Oracle recently expanded the breadth and depth of its enterprise service level agreements (SLAs), delivering a superior experience for customers and helping enterprises that want to shift critical workloads to the cloud today.
Building on the strength of its recently announced, 99.995 percent availability guarantee for Oracle Autonomous Database, Oracle has unveiled the industry’s first end-to-end financially backed cloud warranty for Infrastructure-as-a-Service (IaaS). With these comprehensive SLAs, Oracle is now the only cloud infrastructure provider offering guaranteed service levels across performance, manageability, and availability: the three key characteristics defining how enterprises measure cloud infrastructure providers.
“No cloud provider in the world can match what Oracle guarantees,” said Thomas Kurian, President of Product Development, Oracle. “Our competitors offer narrow commitments and countless exclusions in fine print while Oracle’s SLAs deliver an industry first: guaranteed performance, manageability and availability in the cloud.”
Enterprise customers require critical business applications to perform at consistent and reliable levels. For example, they need to know back office applications are not going to bog down as they are trying to close the quarter or doing strategic analysis. In addition, enterprises expect to have the ability to immediately add resources if they need extra compute power for urgent business intelligence or to handle spikes in demand.
Oracle’s new SLAs are an integral part of the company’s strategy to deliver the best cloud infrastructure for enterprise production workloads.
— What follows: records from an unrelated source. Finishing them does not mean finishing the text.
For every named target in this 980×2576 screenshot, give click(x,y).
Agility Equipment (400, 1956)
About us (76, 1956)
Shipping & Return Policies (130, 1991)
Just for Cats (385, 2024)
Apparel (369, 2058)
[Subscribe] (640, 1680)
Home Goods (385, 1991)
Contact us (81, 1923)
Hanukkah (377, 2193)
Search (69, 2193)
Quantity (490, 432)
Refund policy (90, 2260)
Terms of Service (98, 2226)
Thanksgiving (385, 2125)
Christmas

These industry-first SLAs provide reassurance to customers that want to shift workloads to the cloud and require not only continual availability, but also consistent performance and the ongoing ability to manage and modify the cloud infrastructure that runs their mission-critical applications and databases. In addition, Oracle plans to extend these SLAs to all of its Oracle Cloud Platform Autonomous Services including those for database, application development, mobile and bots, application and data integration, analytics, security and management.
“Customers expect service level commitments for uptime to mean that their applications are not only available, but manageable and performing as expected, regardless of where that application may be located,” said Al Gillen, GVP, Software Development and Open Source, IDC. “Unfortunately, many cloud SLAs don’t make that broad commitment. Oracle’s revised SLAs provide customers the guarantees they need to allow them to run mission-critical enterprise applications in cloud environments with confidence.”
Under terms of the new performance SLA, Oracle Cloud Infrastructure guarantees it will deliver more than 90 percent of published performance every day in a given month. If it falls below that level for even as few as 44 minutes a month, customers may claim service credits according to Oracle’s terms of service. By contrast, other vendors offer no guarantees around performance. Their cloud resources can be delivering 1 percent of published performance targets, and the customer must continue to pay full price for the degraded services.
As the only cloud infrastructure provider guaranteeing performance, manageability, and availability within its SLAs, Oracle provides the most protection for customers and meets the needs of enterprises who want to shift critical workloads to the cloud today.
N2N Services is onboarding production customers of Illuminate, their API management platform and cloud integration gateway, to Oracle Cloud Infrastructure. “With prior cloud providers, we had limited leverage when it came to dedicated infrastructure,” said Kiran Kodithala, chief executive officer, N2N Services. “With Oracle Cloud Infrastructure, we not only have the ability to have dedicated bare metal infrastructure, but we also have an end-to-end cloud service guarantee, ensuring we have full access and control over our cloud infrastructure services as well as consistent performance.”